На всем, чем бы ни занимался Катуар, лежала печать безупречного художественного вкуса. И все его произведения отмечены высочайшей культурой, искренностью высказывания, теплотой, свежестью мысли. Эти качества свойственны и кантате «Русалка» (по М. Лермонтову), и Симфонии, и оркестровой поэме «Мцыри», и фортепианному концерту, и многим камерно-инструментальным ансамблям, и фортепианным пьесам, и, наконец, романсам на стихи Ф. Тютчева, А. Толстого, В. Соловьева, А. Апухтина, К. Бальмонта, Э. Верхарна. Опираясь на классические традиции, Катуар не прошел мимо завоеваний композиторской техники конца XIX—начала XX века. Выразительность мелодии сочетается в его музыке с утонченностью гармонического склада, полифоническая ясность с прихотливостью ритмического рисунка. Все это ставит перед исполнителями достаточно сложные задачи, на что обращал внимание А. Б. Гольденвейзер: «Музыка Катуара отличается исключительной эмоциональной насыщенностью, совершенной формой, интересным тематическим содержанием и богатством гармонического языка. Все эти качества, казалось бы, должны были создать предпосылку, обеспечивающую произведениям Катуара успех и популярность. А между тем его сочинения мало исполнялись при жизни композитора, почти не исполняются и после его смерти. Причина этого — не только в несправедливом отношении исполнителей, хотя на их долю ложится немалая вина; в значительной степени причина кроется и в особенностях самих произведений Катуара. При всей ясности и определенности содержания и общего плана его сочинений, фактура их отличается необычайной сложностью, я бы даже сказал — изысканностью. Это делает сочинения Катуара крайне трудными для исполнения, в особенности, для ансамбля. Для исполнения его сочинений требуются очень большая предварительная работа и большое количество репетиций. Обычно бывало так: исполнители берут какое-нибудь сочинение Катуара, пробуют его играть. У них не получается. Но вместо того, чтобы обвинять себя, они просто перестают работать, и сочинение не исполняется. А между тем, если разобраться в сложной музыкальной ткани произведений Катуара и глубоко прочувствовать его музыку, она заживет яркой жизнью и окажется, по существу, вовсе не такой сложной и непонятной, а наоборот— во многом ясной и доходчивой.

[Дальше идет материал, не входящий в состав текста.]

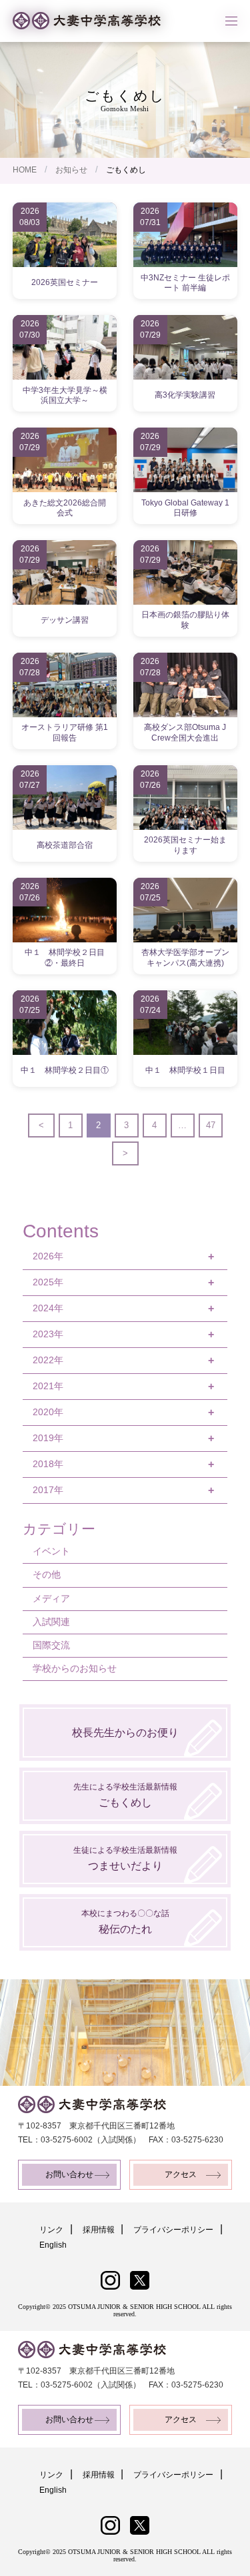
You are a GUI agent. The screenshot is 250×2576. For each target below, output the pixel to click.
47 (210, 1125)
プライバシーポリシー (173, 2230)
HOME (25, 169)
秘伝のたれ (125, 1922)
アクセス (181, 2174)
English (53, 2245)
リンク (51, 2230)
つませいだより (125, 1858)
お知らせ (71, 169)
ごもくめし (125, 1795)
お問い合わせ (69, 2174)
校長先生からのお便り (125, 1732)
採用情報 (99, 2230)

Катуар был человек огромного обаяния. Тонкокультурный, высокообразованный, он обладал исключительной скромностью. Отличаясь болезненной нервозностью, Катуар был в то же время необыкновенно сдержан, деликатен и прост в обращении. Он любил русскую природу, необыкновенно тонко и глубоко чувствуя ее, проводил лето всегда где-нибудь в деревне, охотно общался с крестьянами, хорошо знал их нравы и обычаи. Люди, плохо знающие Г. Л., мало ценили и мало замечали его, как и его творчества. И только те, кто имел счастье быть близким к нему, кто бывал в его семье, любящей и культурной, чуждой всего вульгарного и пошлого,— только тот мог оценить этого прекрасного, глубокого человека.
Я чрезвычайно счастлив, что был близок Катуару. Память о нем всегда будет дорога для меня. Я глубоко убежден, что творчество Катуара еще ждет своего признания и что признание это наступит скоро!»
Хочется верить, что эта надежда все-таки оправдается, и музыка талантливого русского композитора найдет путь на концертную эстраду.